Tebboune has not released de­tails of the revised subsidy system but any change is likely to be heav­ily scrutinised. Many Algerians view proposed cuts as a sign of politicians’ arrogance and incom­petence. They say the government failed to diversify the economy when oil prices were high and is now incapable of moving Algeria away from a rentier economy.
Tebboune has assured that he would safeguard the welfare of the economy.
“Algeria was and will remain a social and democratic republic,” he told parliament while outlining his programme. “We are committed to the social nature of the state, which is the product of the revolution and the independence and never, ever will we touch this gain and asset.”
His task will be tricky because of Algeria’s worsening economic con­ditions and the leadership’s reluc­tance to take on foreign debt.
Bouteflika tasked the cabinet with cutting the value of imports to safeguard foreign currency re­serves and avoiding foreign debt. Each of these conditions strains the treasury.
“The crisis of the oil prices is en­during and is imposing a set of chal­lenges on us,” Bouteflika acknowl­edged during a cabinet meeting.
Presidential Chief of Staff Ahmed Ouyahia, who heads the National Rally for Democracy political party, warned that Algeria would suffer in the near future if it were unable to get its act together on the economy.
“If we fail to strengthen the econ­omy we risk finding ourselves un­der the yoke of the [International Monetary Fund] IMF by 2024-25 and we will then come under the chainsaw,” he said.
Reforms that might shock people were needed in the context of the crisis, he added.
Algeria cut imports this year but official figures show that the change was not substantial, with it slowing 0.9% to $19.7 billion in the first five months of this year.
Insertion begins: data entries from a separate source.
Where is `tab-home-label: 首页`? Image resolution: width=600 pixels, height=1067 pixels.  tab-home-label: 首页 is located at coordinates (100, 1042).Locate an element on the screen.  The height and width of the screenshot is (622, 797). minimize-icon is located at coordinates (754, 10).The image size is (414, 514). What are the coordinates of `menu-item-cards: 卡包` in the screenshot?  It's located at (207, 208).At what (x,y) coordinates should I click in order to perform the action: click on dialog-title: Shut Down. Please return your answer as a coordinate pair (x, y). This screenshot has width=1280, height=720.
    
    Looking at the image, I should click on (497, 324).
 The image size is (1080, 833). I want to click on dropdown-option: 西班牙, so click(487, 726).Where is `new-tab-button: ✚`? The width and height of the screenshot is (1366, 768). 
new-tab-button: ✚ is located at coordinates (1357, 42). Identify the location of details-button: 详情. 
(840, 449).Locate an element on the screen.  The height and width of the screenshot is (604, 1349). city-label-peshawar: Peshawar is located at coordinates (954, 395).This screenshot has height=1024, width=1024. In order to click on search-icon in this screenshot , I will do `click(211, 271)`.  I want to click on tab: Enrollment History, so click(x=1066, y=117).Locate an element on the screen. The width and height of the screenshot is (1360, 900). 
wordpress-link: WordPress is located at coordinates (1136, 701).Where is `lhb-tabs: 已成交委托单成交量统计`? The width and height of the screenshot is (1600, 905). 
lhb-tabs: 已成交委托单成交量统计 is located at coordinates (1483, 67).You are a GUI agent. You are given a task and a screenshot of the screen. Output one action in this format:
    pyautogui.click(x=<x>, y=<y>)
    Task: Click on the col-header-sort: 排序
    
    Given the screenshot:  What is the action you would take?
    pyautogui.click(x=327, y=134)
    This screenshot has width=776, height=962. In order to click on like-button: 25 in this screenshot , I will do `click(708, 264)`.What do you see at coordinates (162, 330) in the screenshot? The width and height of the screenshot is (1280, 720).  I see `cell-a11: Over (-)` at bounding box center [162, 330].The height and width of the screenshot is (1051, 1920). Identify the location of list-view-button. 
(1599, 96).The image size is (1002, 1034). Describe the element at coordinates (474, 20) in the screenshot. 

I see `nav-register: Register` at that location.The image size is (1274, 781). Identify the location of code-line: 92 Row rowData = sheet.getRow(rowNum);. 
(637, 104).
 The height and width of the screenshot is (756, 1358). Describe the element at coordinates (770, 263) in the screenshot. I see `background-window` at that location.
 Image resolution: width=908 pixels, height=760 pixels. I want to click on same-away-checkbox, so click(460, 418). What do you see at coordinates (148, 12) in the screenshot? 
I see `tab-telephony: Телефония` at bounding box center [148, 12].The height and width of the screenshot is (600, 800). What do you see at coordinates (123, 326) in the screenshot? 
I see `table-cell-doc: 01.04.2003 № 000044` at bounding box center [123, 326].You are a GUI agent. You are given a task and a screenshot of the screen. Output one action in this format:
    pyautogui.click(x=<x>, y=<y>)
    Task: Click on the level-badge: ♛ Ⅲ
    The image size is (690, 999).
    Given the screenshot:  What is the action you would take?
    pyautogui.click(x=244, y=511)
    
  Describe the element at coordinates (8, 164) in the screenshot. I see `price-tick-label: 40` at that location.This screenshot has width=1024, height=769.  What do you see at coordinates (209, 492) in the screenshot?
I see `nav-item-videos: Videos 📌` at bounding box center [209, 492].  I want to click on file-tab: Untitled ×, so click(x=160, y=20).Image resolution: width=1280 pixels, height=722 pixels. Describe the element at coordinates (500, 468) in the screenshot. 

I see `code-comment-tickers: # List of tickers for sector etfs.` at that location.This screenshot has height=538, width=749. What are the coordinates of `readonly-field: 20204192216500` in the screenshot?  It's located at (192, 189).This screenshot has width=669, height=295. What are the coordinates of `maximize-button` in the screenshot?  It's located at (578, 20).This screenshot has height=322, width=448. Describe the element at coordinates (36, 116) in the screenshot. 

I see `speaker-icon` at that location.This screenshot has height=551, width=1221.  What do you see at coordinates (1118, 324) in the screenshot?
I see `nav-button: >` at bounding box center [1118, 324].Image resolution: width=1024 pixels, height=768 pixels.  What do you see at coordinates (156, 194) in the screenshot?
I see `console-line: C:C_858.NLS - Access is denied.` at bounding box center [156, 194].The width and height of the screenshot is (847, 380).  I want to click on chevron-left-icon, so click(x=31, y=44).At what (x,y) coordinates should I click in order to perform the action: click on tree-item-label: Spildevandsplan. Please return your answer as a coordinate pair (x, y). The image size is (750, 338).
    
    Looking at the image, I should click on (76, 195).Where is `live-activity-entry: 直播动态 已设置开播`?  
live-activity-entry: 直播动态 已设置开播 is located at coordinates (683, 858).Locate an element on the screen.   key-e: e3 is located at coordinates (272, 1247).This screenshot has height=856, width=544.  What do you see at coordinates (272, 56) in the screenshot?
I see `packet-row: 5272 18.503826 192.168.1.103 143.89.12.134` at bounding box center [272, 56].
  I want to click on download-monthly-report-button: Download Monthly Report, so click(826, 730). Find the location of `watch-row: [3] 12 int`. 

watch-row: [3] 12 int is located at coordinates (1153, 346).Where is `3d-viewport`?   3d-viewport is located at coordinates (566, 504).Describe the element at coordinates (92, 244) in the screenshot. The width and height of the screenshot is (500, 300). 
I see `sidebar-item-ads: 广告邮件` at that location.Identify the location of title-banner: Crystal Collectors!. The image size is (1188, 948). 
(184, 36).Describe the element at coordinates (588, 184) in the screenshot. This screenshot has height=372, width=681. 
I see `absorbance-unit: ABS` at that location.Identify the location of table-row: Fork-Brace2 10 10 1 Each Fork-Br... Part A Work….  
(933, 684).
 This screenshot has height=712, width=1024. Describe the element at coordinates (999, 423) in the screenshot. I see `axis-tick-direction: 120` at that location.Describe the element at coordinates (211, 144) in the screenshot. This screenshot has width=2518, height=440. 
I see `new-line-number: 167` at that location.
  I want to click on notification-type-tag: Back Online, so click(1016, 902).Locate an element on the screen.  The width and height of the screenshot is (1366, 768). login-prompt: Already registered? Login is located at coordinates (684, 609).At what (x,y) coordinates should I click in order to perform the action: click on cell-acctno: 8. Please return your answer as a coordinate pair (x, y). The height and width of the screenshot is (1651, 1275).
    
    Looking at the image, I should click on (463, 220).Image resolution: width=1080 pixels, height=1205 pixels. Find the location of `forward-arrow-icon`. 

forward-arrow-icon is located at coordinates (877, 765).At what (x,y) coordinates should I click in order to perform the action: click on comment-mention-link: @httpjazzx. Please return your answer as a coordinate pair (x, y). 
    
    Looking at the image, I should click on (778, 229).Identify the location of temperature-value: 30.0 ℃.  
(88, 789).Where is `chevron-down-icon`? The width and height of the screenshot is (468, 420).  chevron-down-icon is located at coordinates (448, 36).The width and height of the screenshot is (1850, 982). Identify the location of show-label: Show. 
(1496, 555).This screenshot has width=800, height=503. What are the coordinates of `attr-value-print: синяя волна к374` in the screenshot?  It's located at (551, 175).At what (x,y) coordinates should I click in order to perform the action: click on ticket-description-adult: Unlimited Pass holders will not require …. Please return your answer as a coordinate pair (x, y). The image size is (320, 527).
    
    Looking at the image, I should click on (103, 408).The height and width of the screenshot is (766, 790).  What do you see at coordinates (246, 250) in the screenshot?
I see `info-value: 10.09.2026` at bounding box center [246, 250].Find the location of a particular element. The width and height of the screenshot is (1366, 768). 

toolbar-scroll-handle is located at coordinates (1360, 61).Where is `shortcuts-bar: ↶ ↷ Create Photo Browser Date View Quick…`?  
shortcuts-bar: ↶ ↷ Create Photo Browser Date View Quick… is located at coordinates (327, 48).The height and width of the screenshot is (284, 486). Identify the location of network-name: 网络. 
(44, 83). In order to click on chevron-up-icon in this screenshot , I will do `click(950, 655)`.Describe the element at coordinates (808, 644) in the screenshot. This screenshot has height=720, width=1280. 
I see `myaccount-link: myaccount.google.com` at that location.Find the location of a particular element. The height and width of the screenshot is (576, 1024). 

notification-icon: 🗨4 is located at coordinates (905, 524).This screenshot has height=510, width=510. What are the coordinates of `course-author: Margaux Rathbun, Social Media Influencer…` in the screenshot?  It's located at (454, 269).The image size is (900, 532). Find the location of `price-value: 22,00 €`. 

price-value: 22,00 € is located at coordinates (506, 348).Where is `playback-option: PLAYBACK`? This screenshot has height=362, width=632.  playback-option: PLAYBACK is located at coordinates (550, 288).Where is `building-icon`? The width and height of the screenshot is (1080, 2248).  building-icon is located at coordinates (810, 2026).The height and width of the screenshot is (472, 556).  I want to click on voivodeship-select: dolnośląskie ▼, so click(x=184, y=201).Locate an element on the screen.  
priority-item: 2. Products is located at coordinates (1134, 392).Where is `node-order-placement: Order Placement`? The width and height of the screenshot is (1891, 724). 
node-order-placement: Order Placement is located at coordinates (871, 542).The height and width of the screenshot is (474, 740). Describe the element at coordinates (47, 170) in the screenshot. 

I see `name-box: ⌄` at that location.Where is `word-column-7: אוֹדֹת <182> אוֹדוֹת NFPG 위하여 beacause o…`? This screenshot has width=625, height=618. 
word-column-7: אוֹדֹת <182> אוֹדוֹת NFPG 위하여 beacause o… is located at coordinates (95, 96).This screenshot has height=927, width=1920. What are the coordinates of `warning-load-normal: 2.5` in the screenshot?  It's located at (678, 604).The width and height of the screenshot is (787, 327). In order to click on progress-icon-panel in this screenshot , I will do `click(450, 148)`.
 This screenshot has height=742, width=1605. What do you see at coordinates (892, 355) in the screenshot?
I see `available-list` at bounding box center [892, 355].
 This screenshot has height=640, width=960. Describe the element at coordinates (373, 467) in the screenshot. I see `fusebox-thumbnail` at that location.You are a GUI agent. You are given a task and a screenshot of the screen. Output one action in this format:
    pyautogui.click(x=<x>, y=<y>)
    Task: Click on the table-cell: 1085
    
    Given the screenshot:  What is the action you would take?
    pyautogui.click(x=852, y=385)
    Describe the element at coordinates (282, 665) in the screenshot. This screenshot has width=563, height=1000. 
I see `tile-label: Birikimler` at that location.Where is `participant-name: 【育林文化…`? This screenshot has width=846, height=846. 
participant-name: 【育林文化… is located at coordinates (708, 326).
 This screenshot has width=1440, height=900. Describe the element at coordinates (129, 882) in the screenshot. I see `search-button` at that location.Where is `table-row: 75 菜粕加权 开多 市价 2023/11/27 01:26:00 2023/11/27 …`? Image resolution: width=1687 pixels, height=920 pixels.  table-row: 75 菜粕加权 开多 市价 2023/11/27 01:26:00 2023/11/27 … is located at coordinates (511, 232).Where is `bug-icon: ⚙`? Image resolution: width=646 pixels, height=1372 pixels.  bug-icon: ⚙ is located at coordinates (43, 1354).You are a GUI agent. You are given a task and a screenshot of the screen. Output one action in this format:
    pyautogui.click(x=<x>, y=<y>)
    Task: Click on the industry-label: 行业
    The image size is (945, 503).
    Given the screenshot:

This is mostly due to Algeria’s reliance on food im­ports, which cannot be reduced.
Algerian experts say the coun­try’s dire economic outlook has pushed the government into under­taking painful reforms.
“(Algeria’s) main economic indi­cators are bad, including its budg­et, trade deficit, unemployment and inflation,” said financial ana­lyst Mohamed Gouali, who noted that the country’s growth forecast slowed from 4.2% in 2016 to 1.4% this year and to 0.6% in 2018.
“With such low rates of growth, there is no prospect for oil prices to rise to more than $55 per barrel un­less there is war in the Gulf region,” he said. “I add that Algeria is in the second year of its five-year plan to diversify the economy with no sub­stantial progress.”
Tebboune said Algeria’s foreign currency reserves total $114 billion, down from $122 billion at the end of 2016. The World Bank expects the reserves to fall to $60 billion in 2018.
Rachid Sekak, a former director of the debt department at Algeria’s Central Bank, said: “The country needs the equivalent of $20 bil­lion-$25 billion to plug the deficit each year. Where will this money come from? The situation could worsen if oil prices were to decline on the world market.”
Economist Ali Bahmane said that declining oil revenue has rendered the state’s efforts to ensure social stability by providing a comprehen­sive subsidy system and welfare programme “out of date.”
“All of this had robbed Algeria of the opportunity to build a produc­tive economy that can cushion the impact of falling oil prices and the repercussions of the return of a de­mographic boom,” Bahmane said.
Experts said the government was likely to start the reforms by trim­ming subsidies on petroleum prod­ucts, electricity and gas, which to­gether account for approximately $15.3 billion, 72% of which benefit the wealthy.